Accordingly, Judge Whalin adequately addressed and found wanting Thurman's argument that this evidence would not be admissible against her in an individual trial. The Court will not sever the trial on this basis.
Thurman next argues that because of the joint trial, she is deprived of a meaningful opportunity to cross-examine the declarants in violation of her Sixth Amendment rights. Again, Judge Whalin addressed this concern in his R&R. "[O]nly statements that are testimonial in nature invoke the protection of the Sixth Amendment's Confrontation Clause." United States v. Brewer, 332 F.Appx. 296, 303 (6th Cir. 2009) (citing Davis v. Washington, 547 U.S. 813, 821 (2006)). Therefore, the threshold question concerning whether a defendant's Sixth Amendment rights are even implicated upon the presentation of certain hearsay statements is "whether the recordings were testimonial' in nature." United States v. Culberson, 2009 WL 776106, *4 (6th Cir. Mar. 24, 2009). Judge Whalin explicitly addressed the Sixth Amendment argument in his R&R, and determined that these statements are non-testimonial, because the declarants did not intend to bear witness against the other. ECF No. 85.
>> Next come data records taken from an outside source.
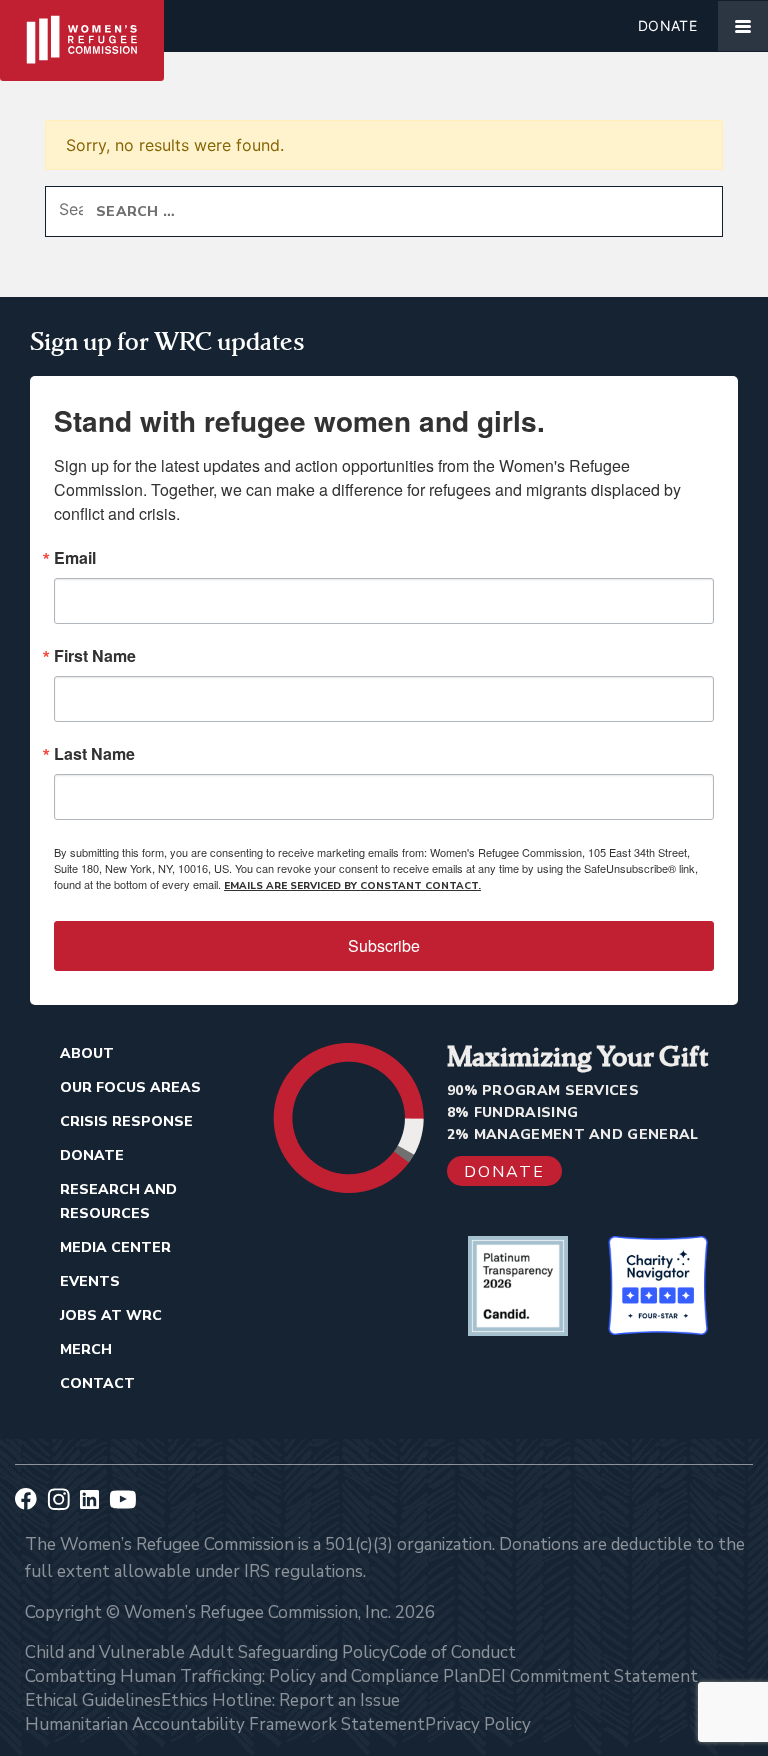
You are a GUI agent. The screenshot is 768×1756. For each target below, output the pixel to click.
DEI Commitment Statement (588, 1676)
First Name (95, 656)
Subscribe (384, 945)
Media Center (115, 1247)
Nevertheless, as the Court has discussed in its companion Memorandum Opinion and Order filed today, the Sixth Circuit has opined that non-testimonial statements are constitutionally admissible only if they have independent guarantees of trustworthiness. United States v. Franklin, 415 F.3d 537, 546 (6th Cir. 2005). Regardless, the Court does not believe that the trustworthiness issue requires severance, in part because the guarantees of trustworthiness Judge Whalin discussed in his hearsay analysis are equally applicable to the constitutional trustworthiness analysis that is required in this Circuit to ensure the protection of a defendant's Sixth Amendment rights. Id.
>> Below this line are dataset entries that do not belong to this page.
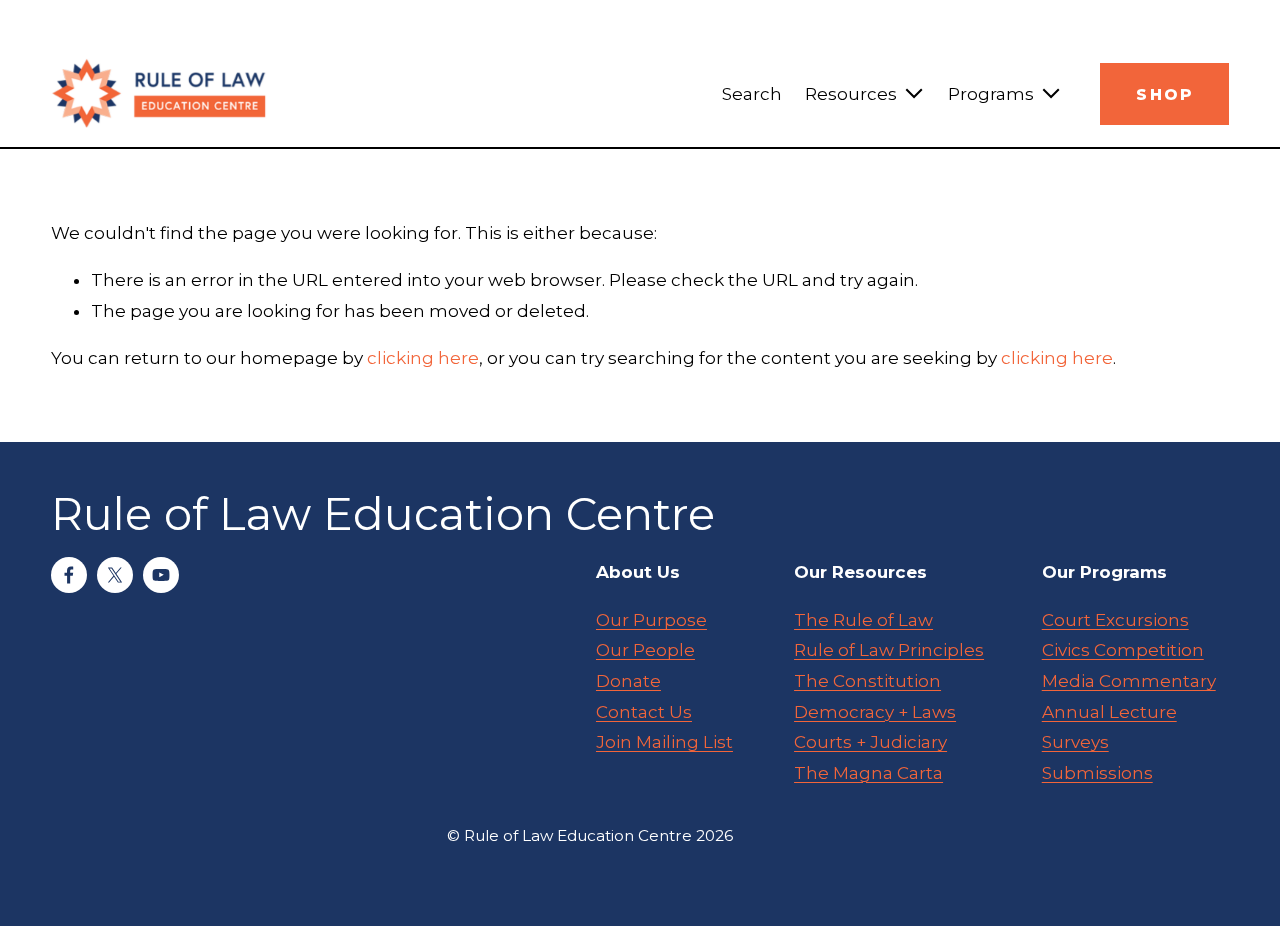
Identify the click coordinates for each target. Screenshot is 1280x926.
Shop (1164, 94)
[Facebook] (69, 575)
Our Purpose (651, 620)
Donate (628, 681)
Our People (645, 650)
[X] (115, 575)
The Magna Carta (868, 773)
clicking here (423, 358)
Finally, Thurman's concerns about the likelihood that admitting Exhibit 17 only against Robinson will prejudice the jury against her can be properly alleviated through a cautionary instruction. The Court will permit the parties to submit proposed cautionary instructions as to this evidence to further satiate Thurman's unease with the admission of this evidence and give those proposals due consideration. Moreover, the Court reiterates what Judge Whalin explained in his R&R: further development of the nature of the relationship between Robinson and CS1 could corroborate the trustworthiness of the unrecorded statements and could change the balance of the analysis as to the admissibility of Exhibit 17 against Thurman at trial. Therefore, the Court could find that this evidence is admissible against Thurman under FRE 804(b)(3) or other evidentiary rules at trial.
In sum, the Court finds Thurman's arguments for severance without merit and unpersuasive. Accordingly, the prosecution will try co-Defendants Thurman and Robinson together. Being otherwise sufficiently advised,
IT IS HEREBY ORDERED that Defendant Shanion Thurman's Motion to Sever is DENIED.